-- WHAT NEEDS TO BE DONE --
From the farm memoir below, pull out the text between "The primary product" and "milk into cheese.", inclusive, copying it word for word.

-- PASSAGE --
-------------------------
Growing a Farmer
Growing a Farmer
How I Learned to Live Off the Land
Kurt Timmermeister
W. W. Norton & Company
New York • London
To my long-deceased father, August “Bud” Timmermeister,
a man I only know through photographs
but whose continued presence has shaped my life
in ways that only slowly reveal themselves.
Contents
Introduction
One Before the Farm
Two Growing the Farm
Three Bees
Four Fruit, Apples, Vinegar
Five Sheep, Goats, Pastures and Grazing
Six Cows
Seven Dairying
Eight Raw Milk
Nine Vegetables
Ten Fowl
Eleven Pigs
Twelve The Slaughter
Thirteen Butchering
Fourteen The Present-Day Farm
Fifteen The Table
Acknowledgments
Glossary
The Farm Bookshelf
Growing a Farmer
Introduction
I live in a lovely place. It is a small farm, just a few acres, but it is beautiful. I created this farm over many years, and it is still evolving, and will continue to for many years hence. I never intended to be a farmer and yet it feels right. I enjoy a connection to the land, to the animals here, and I am endlessly thrilled to make food; to feed people.
The primary product of this farm is cheese. A small herd of Jersey cows also call this bit of ground home. Twice a day they head down from the upper pastures to the barn. There I will meet them, milk them and in the hours and days to come transform that milk into cheese.
-------------------------
-- DATA LINES --
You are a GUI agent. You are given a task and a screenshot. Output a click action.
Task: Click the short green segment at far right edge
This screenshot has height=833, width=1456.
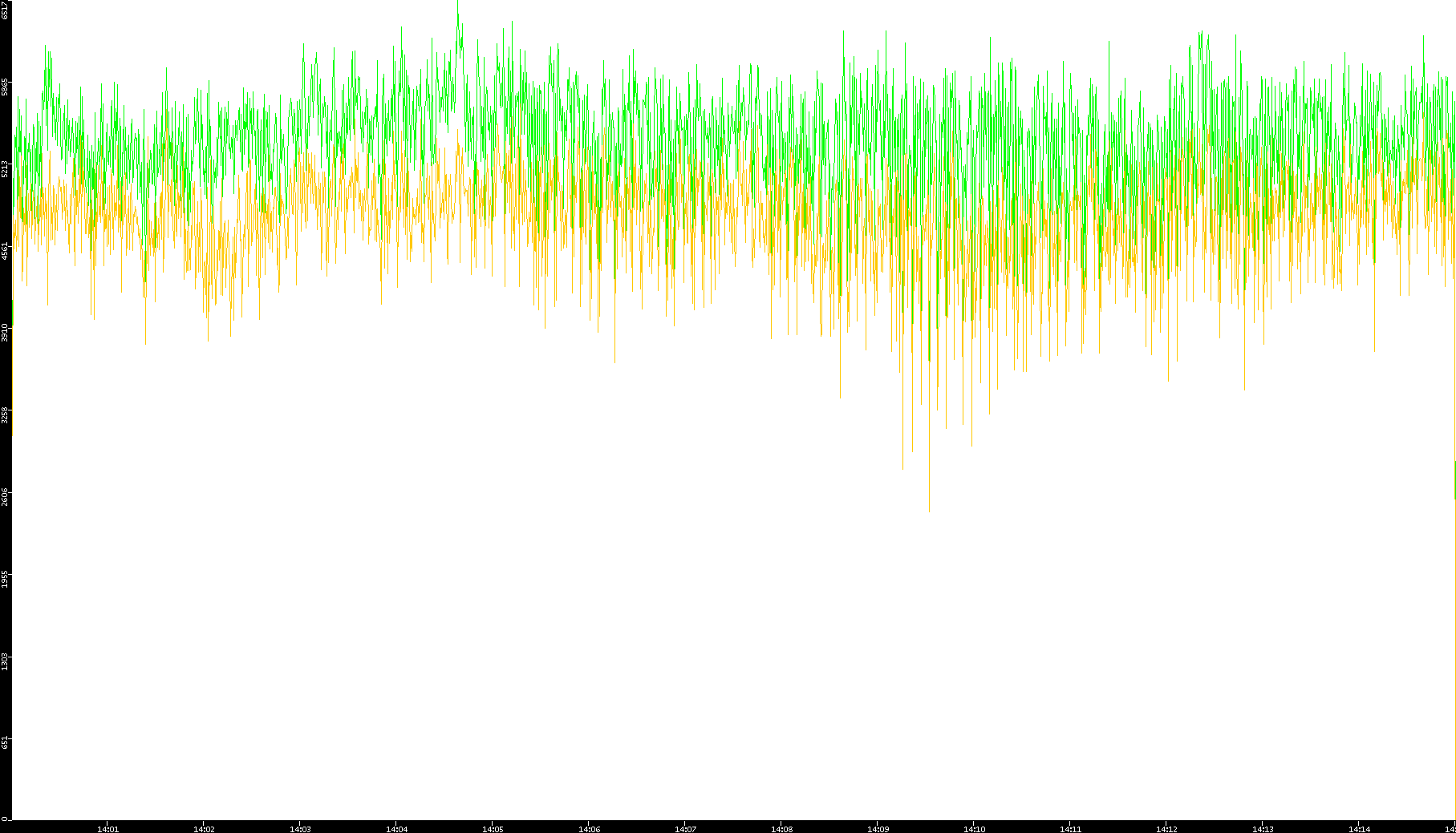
-------------------------
-- RESPONSE TO THE TASK --
The primary product of this farm is cheese. A small herd of Jersey cows also call this bit of ground home. Twice a day they head down from the upper pastures to the barn. There I will meet them, milk them and in the hours and days to come transform that milk into cheese.